Textblock:
● ● ● ● ●

Gegenstand der Ablehnung muss die Jagd an sich sein. Darunter ist das Aufsuchen, Nachstellen, Erlegen und Fangen von Wild zu verstehen (vgl. § 1 Abs. 4 BJagdG). Nicht ausreichend ist es, wenn nur eine bestimmte Art der Jagd, die Jagd durch bestimmte Personen oder die konkrete Ausrichtung der Jagd abgelehnt wird.

40

(vgl. OVG Hamburg, Urteil vom 12. April 2018 - 5 Bf 51/16 -, a. a. O., Rn. 56 f. m. w. N.; Munte, a. a. O., § 6a BJagdG Rn. 30; vgl. zur Kriegsdienstverweigerung BVerfG, Beschluss vom 20. Dezember 1960 - 1 BvL 21/60 -, a. a. O., Rn. 34 ff., wonach die Inanspruchnahme des Rechts auf Kriegsdienstverweigerung die Ablehnung des Kriegsdienstes mit der Waffe schlechthin erfordert).

● ● ● ● ●

Bereitgestelltes Material:
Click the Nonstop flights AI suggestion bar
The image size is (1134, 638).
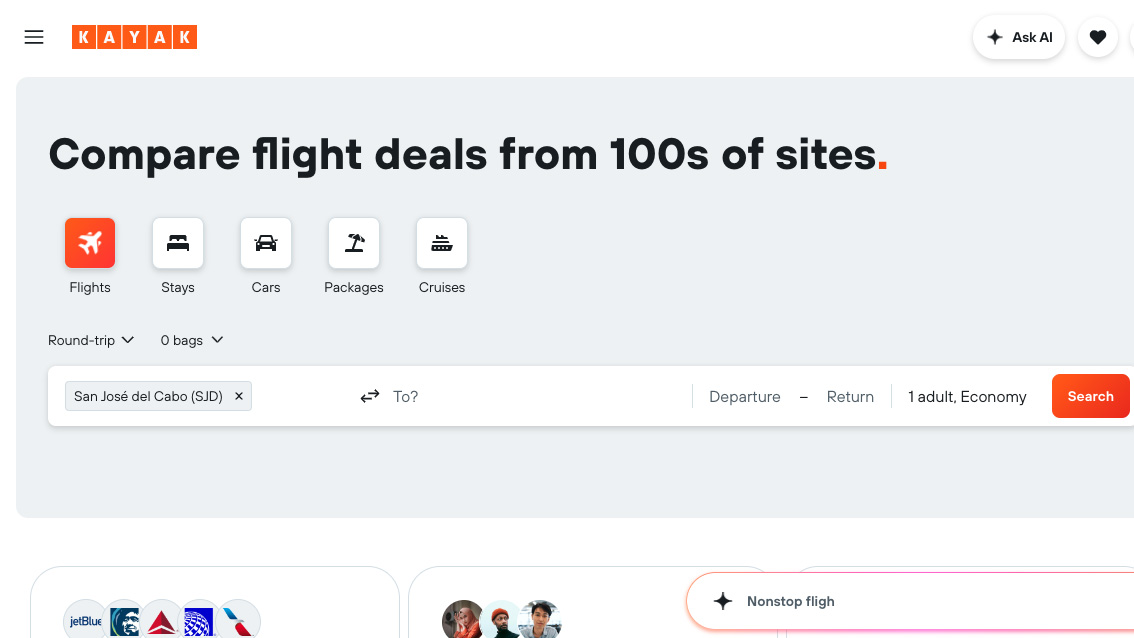(900, 601)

● ● ● ● ●

Zu erledigen:
1) Was ist laut dem Textblock unter der Jagd zu verstehen?
2) Drucke aus dem Textblock wortgetreu den Abschnitt, der mit „Gegenstand der Ablehnung“ beginnt und bis einschließlich „Jagd abgelehnt wird.“ reicht.
3) Gib für jede der folgenden Aussagen an, ob sie mit dem Textblock übereinstimmt, und belege jede Antwort mit einem wörtlichen Zitat aus dem Textblock:
(a) Es genügt, wenn nur die Jagd durch bestimmte Personen abgelehnt wird.
(b) Gegenstand der Ablehnung muss die Jagd an sich sein.
(c) Nach dem angeführten Beschluss des BVerfG setzt die Kriegsdienstverweigerung die Ablehnung des Kriegsdienstes mit der Waffe schlechthin voraus.

Ergebnisse je Aufgabe:
1) Das Aufsuchen, Nachstellen, Erlegen und Fangen von Wild.

2)
Gegenstand der Ablehnung muss die Jagd an sich sein. Darunter ist das Aufsuchen, Nachstellen, Erlegen und Fangen von Wild zu verstehen (vgl. § 1 Abs. 4 BJagdG). Nicht ausreichend ist es, wenn nur eine bestimmte Art der Jagd, die Jagd durch bestimmte Personen oder die konkrete Ausrichtung der Jagd abgelehnt wird.

3)
(a) Nein: „Nicht ausreichend ist es, wenn nur eine bestimmte Art der Jagd, die Jagd durch bestimmte Personen oder die konkrete Ausrichtung der Jagd abgelehnt wird.“
(b) Ja: „Gegenstand der Ablehnung muss die Jagd an sich sein.“
(c) Ja: „wonach die Inanspruchnahme des Rechts auf Kriegsdienstverweigerung die Ablehnung des Kriegsdienstes mit der Waffe schlechthin erfordert“